Трудно отрешиться от впечатления, что люди обычно применяют ложные мерки: стремятся к власти, успеху и богатству и восторгаются обладающими этими благами, а подлинные блага жизни недооценивают. И все же всякий раз, как мы высказываем такое общее суждение, мы рискуем забыть о пестром разнообразии человеческого мира и душевной его жизни. Есть отдельные люди, которым их современники не отказывают в почитании, хотя их величие, их качества и достижения основаны на целях и идеалах, вполне чуждых массам. Можно легко допустить, что признающие таких великих людей находятся в меньшинстве, в то время как огромное большинство и знать о них не хочет. Но все это, вероятно, не так просто из-за несогласованности между мыслями и действиями людей и в силу многообразия их желаний-импульсов.
Одна из таких замечательных личностей называет себя в письмах моим другом. Я послал ему свое небольшое произведение, в котором религия трактовалась как иллюзия. Он мне ответил, что полностью согласился бы с моим суждением, сожалеет, однако, что я не отдал должного подлинному источнику религиозности. Он заключается в особом, никогда его самого не покидающем чувстве, подтверждение которого он нашел и у других людей и которое, вероятно, свойственно миллионам. Это чувство он мог бы назвать ощущением «вечности», как бы ощущением чего-то безграничного, беспредельного, чего-то «океанического». Это чувство – чисто субъективное явление, а не догмат веры; с ним не связана никакая гарантия личного бессмертия, однако именно в нем источник религиозной энергии, которая подхватывается различными церквами и религиозными системами, вводится ими в определенные русла и в них, конечно, и истощается. Только на основании такого «океанического» чувства человек может назвать себя религиозным, даже если он отвергает любую веру и любую иллюзию.

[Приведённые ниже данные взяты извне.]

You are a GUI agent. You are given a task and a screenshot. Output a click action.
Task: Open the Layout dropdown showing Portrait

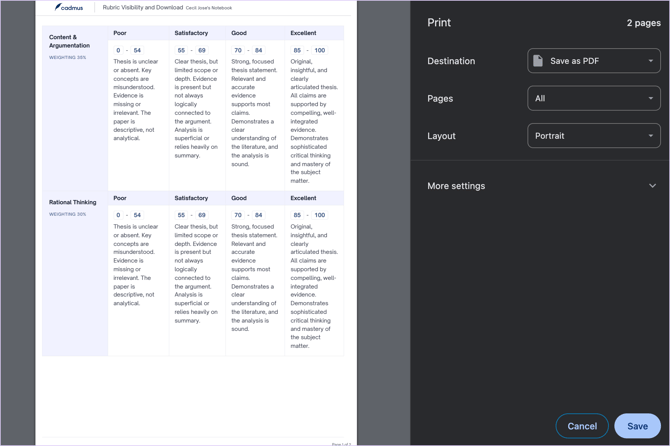tap(593, 136)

Это высказывание моего уважаемого друга, который однажды сам отдал поэтическую дань чарам иллюзии, создало для меня немалые трудности[1]. У себя лично я не могу обнаружить наличия этого «океанического» чувства. Научное исследование эмоций вообще не легкая задача. Можно попытаться описать их физиологические симптомы, когда же это не удается, – а я опасаюсь, что «океаническое» чувство не поддается такой характеристике, – не остается ничего другого, как учитывать само содержание представлений, наиболее с этим чувством ассоциативно связанных. Если я правильно понял моего друга, то он имеет в виду то же самое, что и один оригинальный и довольно странный поэт, который своего героя, решившегося на самоубийство, утешает следующими словами: «Не уйти нам из этого мира»[2]. Итак, речь идет о чувстве принадлежности внешнему миру, как целому, и неразрывной связанности с ним. Я бы сказал, что для меня лично это носит скорее характер интеллектуального умозрения, не лишенного, конечно, и эмоциональных обертонов, но ведь ими сопровождаются и другие умозрительные акты подобной значимости. На личном опыте я не имел возможности убедиться в первичном характере такого чувства. Я не могу, однако, на этом основании отрицать факт существования этого чувства у других. Вопрос только в том, насколько оно правильно интерпретируется и действительно ли следует его признать «fons et origo» («началом и источником») всех религиозных запросов.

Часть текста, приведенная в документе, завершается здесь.